Re: Journaling pointless with today's hard disks?

Ville Herva (vherva@niksula.hut.fi)
Tue, 27 Nov 2001 09:03:39 +0200


On Mon, Nov 26, 2001 at 03:35:07PM -0500, you [Rob Landley] claimed:
>
> What kind of write-up do you want? (How formal?)
>

(...)

> That way, the power down problem is strictly limited:
>
> 1) write out the track you're over
> 2) seek to the second track
> 3) write that out too
> 4) park the head

(...)

A stupid question. Instead of adding there electric components and smart
features to drive logic, couldn't the problem be simply be taken care of by
adding an acknowledge message to the ATA protocol (unless it already has
one)?

So _after_ the data has been 100% committed to _disk_, the disk would
acknowledge the OS. The OS wouldn't have to wait on the command (unless it
wants to -- think of write ordering barrier!), and the disk could have as
large cache as it needs.

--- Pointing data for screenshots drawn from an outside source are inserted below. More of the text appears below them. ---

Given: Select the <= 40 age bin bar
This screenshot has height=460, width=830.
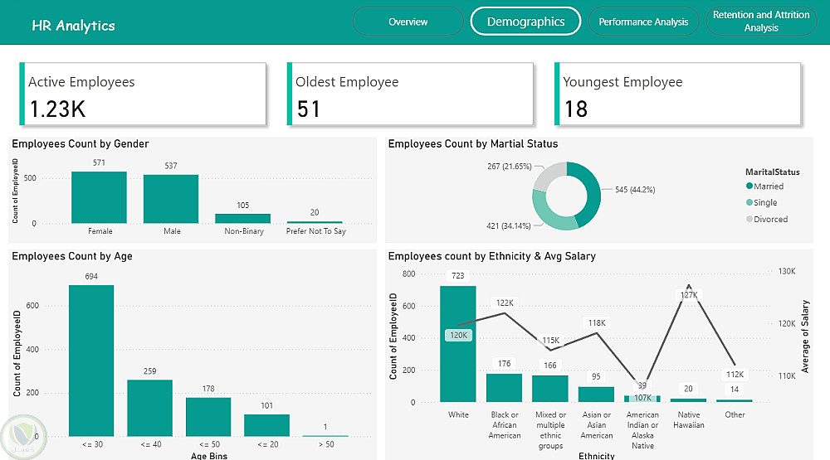Looking at the screenshot, I should (x=149, y=408).
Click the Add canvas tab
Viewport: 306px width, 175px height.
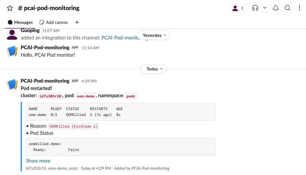[x=54, y=23]
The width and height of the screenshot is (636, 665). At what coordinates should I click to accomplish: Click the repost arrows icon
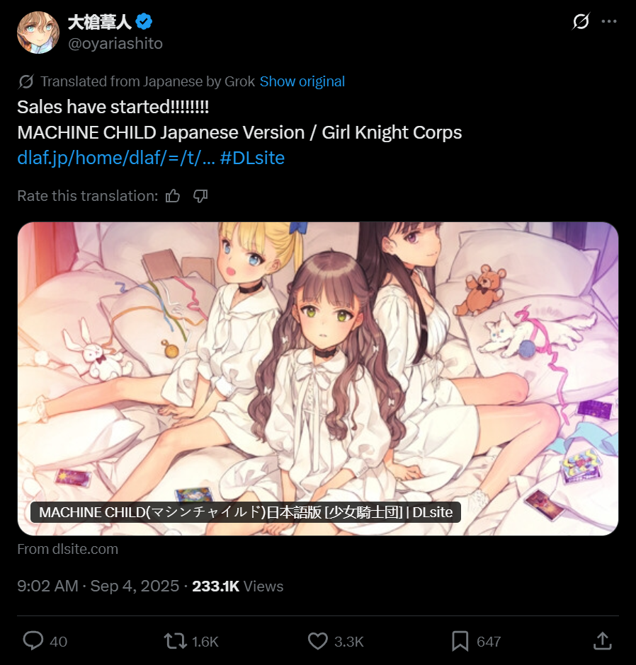(x=176, y=641)
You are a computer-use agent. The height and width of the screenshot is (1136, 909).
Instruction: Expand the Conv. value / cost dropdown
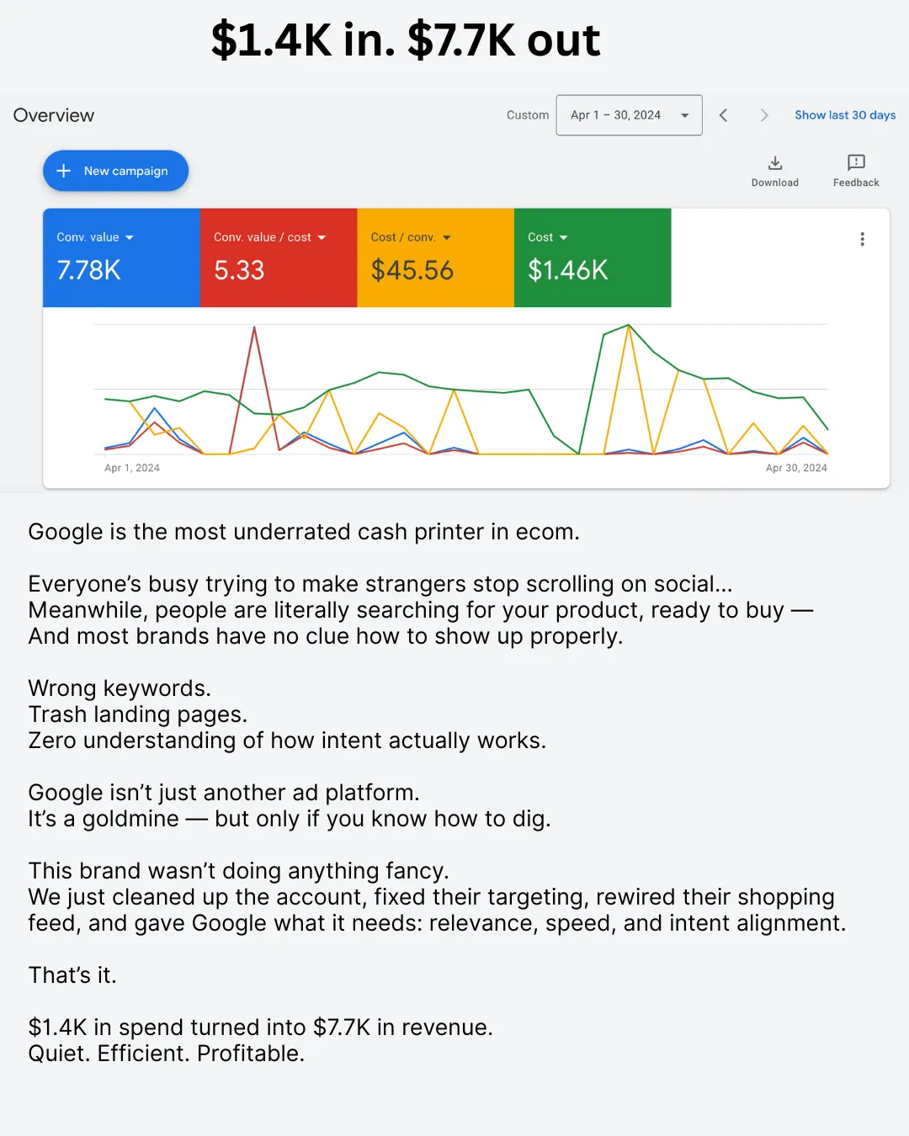(322, 238)
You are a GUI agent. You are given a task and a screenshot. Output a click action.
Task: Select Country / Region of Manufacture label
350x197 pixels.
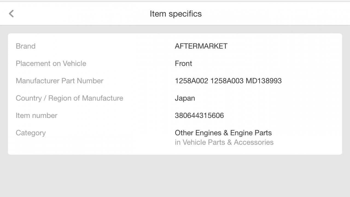(x=69, y=98)
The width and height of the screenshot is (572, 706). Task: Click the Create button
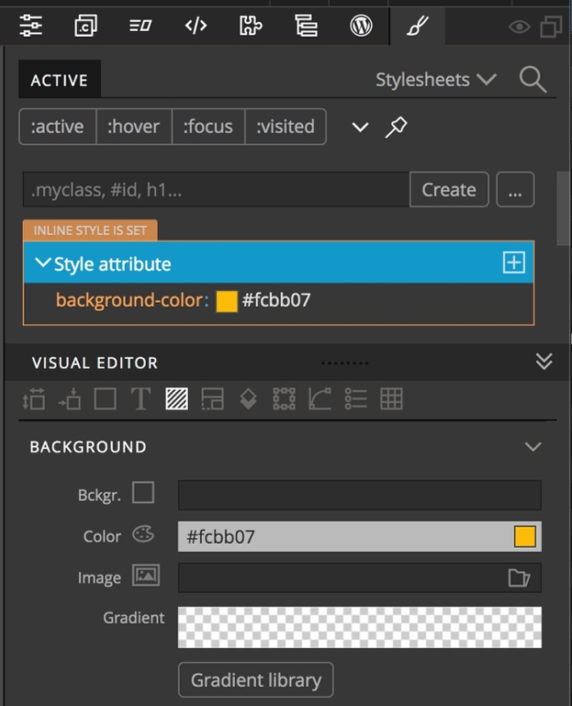click(449, 189)
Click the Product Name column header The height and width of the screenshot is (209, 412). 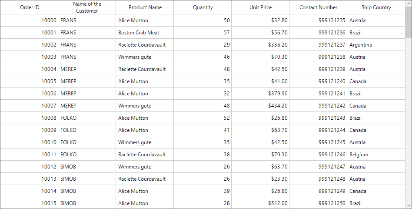tap(145, 7)
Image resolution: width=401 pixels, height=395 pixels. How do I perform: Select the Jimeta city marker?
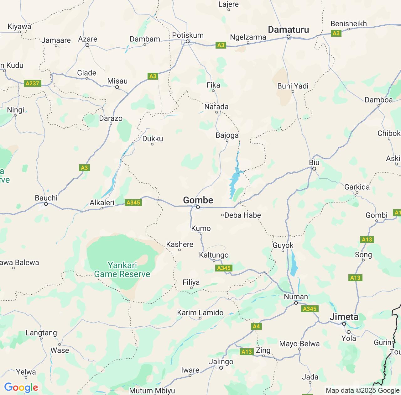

It would simply accept the write command to its
cache and send the ACKs even half a second later. The OS wouldn't consider
anything as committed to disk before its gets the ACK.

Again, I know nothing of ATA so this can be impossible to do (strict ordered
command-reply protocol?), or already implemented but not enough. Please
correct me. I must be missing something.